Lightning at Twilight

The day had lengthened to that time when evening begins its fade into night. The dusky light reminded me of the walk I had intended to take, and I finally pried myself away from the computer. My usual short route took me up to the farm on the hilltop, the road there winding through the trees. The sun had already slipped behind the distant hill as I began my ascent.

Evening birds gave occasional calls from the deeper shadows of the trees, but otherwise the journey was quiet. As I approached the hill crest everything opened up, the trees giving way to fields and distant hills. There I saw the storm.

The clouds hung in the distance, directly above the advancing road but far beyond my path. The last rays of the sun struck the outer edges of the mass so that it appeared as undisturbed evening clouds. Then I saw the flashes of a brighter light.

In the first moments I was sorry I hadn’t brought a camera. But a camera relieves us from seeing, from pondering the moment around us, and in us. Instead; Click. Picture. I’ll look at it later. And we move on without thought. But now, if I wanted to remember this, I had to stop and see. Really see. So I did, and I was glad I did.

The late July corn field on my left–not yet fully grown, but getting there–stood witness to the night like a regiment on parade formation. In the sky on my right reached the last shreds of pink dusk. and below that lay the cow pasture. A few distant bovine settled for the night, the silo towers in sentinel watch, the farm at rest. Ahead, the crest of the hill, the far distant horizon, the sky. Faint peach reflection in its highlights, the cloud bank faded to grey. Then it changed, flashing bright with lightning. Above all this hung the moon, high enough I had to tilt the head to encompass it in the picture. There it floated, suspended over the scene, serene–as if to say, “The world–that storm–rages, but it can’t touch me.”

The moon observed, and how safe, comforting, and sure it seemed. But the storm–oh, the storm!–how it raged. Lightning flickered in the clouds, erupting deep within. The storm was so distant I couldn’t hear the thunder, but I could see. Sheets of lighting would strobe, like some glorious beast stirring in the depths, like God was there. Then a striking bolt etched line from cloud to earth, dancing.

Perhaps most marvellous was how it all played out so silently. I saw the distant world pummelled, and not a breath of wind where I stood on the brow of the hill. Perhaps there is a picture here for how heaven’s host watches the show on earth.
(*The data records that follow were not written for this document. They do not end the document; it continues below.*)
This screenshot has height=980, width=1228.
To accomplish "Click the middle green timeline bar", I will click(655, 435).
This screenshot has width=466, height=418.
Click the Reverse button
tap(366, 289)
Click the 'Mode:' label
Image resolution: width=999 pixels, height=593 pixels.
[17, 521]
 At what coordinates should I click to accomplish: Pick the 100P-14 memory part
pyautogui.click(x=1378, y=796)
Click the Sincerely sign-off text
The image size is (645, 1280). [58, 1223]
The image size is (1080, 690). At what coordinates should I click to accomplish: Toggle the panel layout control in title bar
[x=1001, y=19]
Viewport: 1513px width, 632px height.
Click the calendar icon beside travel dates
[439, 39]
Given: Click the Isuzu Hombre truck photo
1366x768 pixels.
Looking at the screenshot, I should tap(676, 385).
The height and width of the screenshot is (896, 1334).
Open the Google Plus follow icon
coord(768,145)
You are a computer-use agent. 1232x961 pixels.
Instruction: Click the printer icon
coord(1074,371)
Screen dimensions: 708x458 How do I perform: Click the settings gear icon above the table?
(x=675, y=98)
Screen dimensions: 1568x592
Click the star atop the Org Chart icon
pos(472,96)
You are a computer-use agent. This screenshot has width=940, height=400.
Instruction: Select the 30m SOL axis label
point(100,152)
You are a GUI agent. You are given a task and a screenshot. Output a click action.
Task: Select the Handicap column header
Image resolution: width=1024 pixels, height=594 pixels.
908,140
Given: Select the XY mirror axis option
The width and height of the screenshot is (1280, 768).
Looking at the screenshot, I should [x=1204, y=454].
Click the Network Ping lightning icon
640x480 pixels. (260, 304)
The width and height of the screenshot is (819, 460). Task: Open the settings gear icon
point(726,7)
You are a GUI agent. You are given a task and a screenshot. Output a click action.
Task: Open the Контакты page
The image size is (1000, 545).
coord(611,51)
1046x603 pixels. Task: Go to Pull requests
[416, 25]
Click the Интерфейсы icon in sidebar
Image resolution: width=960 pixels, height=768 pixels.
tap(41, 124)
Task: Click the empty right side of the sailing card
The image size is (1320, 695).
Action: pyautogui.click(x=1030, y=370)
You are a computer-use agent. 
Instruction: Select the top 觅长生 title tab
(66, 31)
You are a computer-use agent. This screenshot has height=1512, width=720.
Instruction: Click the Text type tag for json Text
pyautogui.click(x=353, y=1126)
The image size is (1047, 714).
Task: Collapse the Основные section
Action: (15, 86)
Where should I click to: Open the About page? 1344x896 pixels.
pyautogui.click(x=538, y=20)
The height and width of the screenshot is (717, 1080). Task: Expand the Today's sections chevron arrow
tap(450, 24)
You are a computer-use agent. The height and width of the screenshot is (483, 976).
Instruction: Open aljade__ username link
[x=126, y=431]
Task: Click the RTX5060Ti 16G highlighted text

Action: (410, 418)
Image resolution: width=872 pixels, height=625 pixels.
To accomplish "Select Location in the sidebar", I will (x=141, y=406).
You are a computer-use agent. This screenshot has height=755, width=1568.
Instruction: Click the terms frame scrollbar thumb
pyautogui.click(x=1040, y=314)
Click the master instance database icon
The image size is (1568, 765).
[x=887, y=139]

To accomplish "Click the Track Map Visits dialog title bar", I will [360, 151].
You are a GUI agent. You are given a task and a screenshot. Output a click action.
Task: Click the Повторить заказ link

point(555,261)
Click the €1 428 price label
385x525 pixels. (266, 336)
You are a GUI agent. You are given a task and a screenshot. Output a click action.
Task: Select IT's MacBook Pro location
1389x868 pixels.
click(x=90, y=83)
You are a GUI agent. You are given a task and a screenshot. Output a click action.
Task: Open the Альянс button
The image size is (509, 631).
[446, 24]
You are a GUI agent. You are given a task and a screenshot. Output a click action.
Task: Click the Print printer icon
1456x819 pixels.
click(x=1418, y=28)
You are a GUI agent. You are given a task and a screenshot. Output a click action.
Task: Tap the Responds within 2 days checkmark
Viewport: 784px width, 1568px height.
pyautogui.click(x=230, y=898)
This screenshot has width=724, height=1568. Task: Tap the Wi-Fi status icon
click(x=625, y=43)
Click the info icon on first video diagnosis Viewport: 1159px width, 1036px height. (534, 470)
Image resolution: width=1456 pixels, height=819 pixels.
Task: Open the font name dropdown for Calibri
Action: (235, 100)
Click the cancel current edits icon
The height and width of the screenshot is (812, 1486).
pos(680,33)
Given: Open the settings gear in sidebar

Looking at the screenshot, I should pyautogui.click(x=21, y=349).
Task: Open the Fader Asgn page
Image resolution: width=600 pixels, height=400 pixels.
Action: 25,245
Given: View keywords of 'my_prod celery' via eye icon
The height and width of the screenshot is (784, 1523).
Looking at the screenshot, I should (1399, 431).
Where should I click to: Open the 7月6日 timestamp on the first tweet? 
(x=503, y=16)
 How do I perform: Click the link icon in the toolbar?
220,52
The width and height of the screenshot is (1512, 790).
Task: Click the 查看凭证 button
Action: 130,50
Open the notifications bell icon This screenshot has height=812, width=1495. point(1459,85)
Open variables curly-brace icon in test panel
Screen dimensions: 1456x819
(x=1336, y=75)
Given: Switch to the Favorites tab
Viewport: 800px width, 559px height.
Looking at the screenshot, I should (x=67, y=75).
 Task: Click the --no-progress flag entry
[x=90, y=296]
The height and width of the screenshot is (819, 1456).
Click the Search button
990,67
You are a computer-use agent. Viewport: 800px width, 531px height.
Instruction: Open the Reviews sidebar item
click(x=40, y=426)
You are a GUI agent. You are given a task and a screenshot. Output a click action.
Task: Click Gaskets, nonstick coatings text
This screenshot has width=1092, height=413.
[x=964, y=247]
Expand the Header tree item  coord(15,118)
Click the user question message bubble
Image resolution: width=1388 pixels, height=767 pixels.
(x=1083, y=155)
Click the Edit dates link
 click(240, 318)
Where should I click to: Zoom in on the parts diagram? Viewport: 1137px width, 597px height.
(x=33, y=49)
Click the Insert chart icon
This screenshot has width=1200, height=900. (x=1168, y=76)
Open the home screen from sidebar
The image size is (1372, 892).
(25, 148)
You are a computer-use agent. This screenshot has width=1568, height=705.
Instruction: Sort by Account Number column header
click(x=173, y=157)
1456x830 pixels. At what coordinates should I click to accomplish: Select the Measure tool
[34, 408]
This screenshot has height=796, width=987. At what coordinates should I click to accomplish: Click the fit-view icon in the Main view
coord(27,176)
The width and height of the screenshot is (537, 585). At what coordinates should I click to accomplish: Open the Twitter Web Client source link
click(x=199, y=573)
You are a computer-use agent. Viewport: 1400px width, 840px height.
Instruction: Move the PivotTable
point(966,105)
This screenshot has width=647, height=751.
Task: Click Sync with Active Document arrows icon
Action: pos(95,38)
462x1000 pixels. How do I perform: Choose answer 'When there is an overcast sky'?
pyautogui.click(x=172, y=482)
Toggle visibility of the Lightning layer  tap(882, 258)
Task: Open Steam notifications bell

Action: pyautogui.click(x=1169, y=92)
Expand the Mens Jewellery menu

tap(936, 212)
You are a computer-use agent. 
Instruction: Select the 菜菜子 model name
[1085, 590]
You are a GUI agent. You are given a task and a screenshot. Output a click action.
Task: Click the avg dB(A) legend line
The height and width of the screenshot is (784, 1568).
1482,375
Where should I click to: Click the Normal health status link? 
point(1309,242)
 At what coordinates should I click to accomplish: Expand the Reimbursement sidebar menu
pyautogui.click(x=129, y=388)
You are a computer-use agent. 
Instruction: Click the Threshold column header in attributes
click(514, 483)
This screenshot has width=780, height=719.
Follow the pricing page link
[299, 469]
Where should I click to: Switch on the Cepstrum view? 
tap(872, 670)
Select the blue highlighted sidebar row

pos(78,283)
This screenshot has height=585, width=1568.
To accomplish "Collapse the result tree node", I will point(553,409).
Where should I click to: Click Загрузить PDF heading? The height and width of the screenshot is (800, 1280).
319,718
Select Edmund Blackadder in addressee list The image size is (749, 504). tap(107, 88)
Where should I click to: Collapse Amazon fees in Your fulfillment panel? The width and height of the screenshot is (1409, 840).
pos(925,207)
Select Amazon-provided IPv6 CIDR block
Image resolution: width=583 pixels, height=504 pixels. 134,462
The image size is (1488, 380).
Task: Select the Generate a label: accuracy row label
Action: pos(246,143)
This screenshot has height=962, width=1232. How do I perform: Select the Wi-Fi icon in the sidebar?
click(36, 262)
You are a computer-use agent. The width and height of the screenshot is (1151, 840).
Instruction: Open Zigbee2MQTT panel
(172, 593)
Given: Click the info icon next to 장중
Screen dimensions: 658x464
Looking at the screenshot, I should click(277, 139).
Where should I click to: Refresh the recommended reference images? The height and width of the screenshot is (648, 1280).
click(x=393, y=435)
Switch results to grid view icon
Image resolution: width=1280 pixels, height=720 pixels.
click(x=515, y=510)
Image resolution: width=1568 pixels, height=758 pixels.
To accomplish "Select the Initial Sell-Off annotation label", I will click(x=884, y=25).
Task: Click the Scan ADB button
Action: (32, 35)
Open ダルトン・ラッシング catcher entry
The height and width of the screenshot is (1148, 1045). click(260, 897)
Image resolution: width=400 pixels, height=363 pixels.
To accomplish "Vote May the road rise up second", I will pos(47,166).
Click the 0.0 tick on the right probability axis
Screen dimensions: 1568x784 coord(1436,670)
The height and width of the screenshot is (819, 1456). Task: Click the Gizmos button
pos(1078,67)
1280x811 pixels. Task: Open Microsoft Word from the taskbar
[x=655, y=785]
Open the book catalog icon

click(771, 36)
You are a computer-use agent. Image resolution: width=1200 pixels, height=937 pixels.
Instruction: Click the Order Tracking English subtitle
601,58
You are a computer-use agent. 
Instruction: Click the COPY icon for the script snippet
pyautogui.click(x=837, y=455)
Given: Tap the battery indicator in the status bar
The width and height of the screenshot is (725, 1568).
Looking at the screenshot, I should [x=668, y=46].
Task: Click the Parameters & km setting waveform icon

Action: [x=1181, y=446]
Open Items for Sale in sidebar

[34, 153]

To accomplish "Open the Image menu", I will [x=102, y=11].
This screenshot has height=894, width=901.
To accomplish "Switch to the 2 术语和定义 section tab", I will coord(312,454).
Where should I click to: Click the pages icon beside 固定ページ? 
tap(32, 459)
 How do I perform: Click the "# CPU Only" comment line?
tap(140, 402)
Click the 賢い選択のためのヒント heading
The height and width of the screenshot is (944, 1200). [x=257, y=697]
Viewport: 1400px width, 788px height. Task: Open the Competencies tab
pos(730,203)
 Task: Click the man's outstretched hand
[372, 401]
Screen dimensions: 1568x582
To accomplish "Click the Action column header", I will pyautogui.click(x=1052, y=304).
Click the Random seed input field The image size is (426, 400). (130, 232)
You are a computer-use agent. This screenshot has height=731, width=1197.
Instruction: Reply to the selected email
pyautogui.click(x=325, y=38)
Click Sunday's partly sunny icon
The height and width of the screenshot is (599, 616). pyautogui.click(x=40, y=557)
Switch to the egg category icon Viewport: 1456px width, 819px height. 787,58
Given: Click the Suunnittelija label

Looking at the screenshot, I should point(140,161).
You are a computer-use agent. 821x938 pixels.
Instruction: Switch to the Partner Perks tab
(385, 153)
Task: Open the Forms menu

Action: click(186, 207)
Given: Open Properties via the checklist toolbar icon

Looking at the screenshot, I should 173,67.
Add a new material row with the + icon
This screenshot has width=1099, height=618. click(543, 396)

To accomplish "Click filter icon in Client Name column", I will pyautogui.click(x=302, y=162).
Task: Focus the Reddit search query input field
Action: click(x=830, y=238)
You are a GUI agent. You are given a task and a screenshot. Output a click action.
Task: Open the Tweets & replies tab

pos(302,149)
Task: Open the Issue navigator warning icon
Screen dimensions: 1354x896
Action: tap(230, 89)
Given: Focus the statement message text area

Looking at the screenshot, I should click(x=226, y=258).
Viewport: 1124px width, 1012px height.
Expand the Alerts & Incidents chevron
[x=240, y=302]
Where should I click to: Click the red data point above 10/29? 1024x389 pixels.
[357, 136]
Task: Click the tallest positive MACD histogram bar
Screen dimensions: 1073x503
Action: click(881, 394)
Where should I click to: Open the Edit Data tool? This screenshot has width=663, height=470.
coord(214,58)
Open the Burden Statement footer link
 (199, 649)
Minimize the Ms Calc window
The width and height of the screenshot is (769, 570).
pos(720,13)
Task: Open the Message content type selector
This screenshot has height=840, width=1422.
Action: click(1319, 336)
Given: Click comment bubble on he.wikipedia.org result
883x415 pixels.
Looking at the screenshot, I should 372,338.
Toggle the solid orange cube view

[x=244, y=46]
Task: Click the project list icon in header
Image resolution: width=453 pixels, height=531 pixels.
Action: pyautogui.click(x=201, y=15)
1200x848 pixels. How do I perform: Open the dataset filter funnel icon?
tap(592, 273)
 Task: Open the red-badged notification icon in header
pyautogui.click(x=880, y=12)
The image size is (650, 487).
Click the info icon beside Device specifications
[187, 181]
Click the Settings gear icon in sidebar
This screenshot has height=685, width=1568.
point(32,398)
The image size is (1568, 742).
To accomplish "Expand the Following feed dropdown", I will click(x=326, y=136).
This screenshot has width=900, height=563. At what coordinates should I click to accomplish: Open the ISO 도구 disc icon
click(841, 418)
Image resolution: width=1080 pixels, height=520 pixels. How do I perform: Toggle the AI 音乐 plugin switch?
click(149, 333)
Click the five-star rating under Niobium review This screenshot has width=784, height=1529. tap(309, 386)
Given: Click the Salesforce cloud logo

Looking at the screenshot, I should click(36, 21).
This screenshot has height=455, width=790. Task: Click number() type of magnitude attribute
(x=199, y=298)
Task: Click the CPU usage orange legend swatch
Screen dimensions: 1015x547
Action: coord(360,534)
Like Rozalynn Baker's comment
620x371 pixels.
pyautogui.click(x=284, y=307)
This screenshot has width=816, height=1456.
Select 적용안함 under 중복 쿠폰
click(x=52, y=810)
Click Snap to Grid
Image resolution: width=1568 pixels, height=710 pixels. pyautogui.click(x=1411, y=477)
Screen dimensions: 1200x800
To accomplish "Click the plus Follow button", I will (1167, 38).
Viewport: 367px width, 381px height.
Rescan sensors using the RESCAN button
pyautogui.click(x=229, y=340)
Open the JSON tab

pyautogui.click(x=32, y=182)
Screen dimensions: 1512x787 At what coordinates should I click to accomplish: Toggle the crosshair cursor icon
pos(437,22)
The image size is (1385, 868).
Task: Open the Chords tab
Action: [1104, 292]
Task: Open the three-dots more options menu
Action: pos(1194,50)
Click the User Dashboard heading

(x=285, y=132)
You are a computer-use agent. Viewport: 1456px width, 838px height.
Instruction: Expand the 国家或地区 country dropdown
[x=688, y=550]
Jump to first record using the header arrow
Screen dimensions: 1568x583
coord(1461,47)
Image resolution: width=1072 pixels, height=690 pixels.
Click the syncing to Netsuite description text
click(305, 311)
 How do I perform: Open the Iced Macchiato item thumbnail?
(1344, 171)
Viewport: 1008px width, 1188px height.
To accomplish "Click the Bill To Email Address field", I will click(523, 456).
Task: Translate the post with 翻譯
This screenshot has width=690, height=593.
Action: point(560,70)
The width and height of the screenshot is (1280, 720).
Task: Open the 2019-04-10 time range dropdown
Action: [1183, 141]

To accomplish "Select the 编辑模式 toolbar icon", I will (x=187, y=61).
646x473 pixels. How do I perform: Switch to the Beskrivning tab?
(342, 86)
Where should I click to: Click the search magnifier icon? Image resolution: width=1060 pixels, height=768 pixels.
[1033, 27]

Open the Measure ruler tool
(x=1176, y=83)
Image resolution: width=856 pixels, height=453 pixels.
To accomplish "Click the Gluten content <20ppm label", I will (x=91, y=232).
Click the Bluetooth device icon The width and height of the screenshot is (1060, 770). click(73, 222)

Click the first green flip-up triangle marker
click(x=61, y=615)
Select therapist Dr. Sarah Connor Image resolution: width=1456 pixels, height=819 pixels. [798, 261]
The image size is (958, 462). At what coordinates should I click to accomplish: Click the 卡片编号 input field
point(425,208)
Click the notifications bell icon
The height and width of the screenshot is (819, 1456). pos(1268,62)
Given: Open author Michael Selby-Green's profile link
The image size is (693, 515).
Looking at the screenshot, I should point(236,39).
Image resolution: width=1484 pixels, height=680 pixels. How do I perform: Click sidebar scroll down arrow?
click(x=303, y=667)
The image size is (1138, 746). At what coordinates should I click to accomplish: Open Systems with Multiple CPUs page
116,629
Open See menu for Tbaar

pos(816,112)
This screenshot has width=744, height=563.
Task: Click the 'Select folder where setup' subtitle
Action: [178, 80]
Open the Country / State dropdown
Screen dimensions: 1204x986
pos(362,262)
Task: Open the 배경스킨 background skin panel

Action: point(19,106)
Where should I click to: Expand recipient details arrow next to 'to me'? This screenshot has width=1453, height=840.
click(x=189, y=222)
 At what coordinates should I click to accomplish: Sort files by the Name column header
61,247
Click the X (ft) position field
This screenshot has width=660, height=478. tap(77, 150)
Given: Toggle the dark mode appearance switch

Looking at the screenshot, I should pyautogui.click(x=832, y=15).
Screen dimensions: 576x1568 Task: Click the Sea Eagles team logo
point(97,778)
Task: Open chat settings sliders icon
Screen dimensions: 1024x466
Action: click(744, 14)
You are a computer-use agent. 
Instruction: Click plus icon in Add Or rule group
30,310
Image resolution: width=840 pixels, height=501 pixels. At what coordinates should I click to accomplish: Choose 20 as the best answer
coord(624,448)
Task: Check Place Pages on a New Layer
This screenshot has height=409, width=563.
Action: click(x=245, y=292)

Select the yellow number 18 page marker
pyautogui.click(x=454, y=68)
I wanted a chair and a porch on which to sit and watch.

I walked slowly, and stopped a bit to watch. From dawn to dusk, how much we miss between the span of  our horizons. We’re down here with our faces pressed against our screens, caught up in our own glowing visions, and He is up there putting on a show that we’re all ignoring. Our eyes strain from the looking and still we haven’t seen.

2 thoughts on “Lightning at Twilight

  1. Cynthia

    THIS resounded in my soul…as I sit staring at my glowing screen! But, yes, I pray that I will more regularly take note of the joyous show that God displays throughout his creation from the greatest to the smallest detail!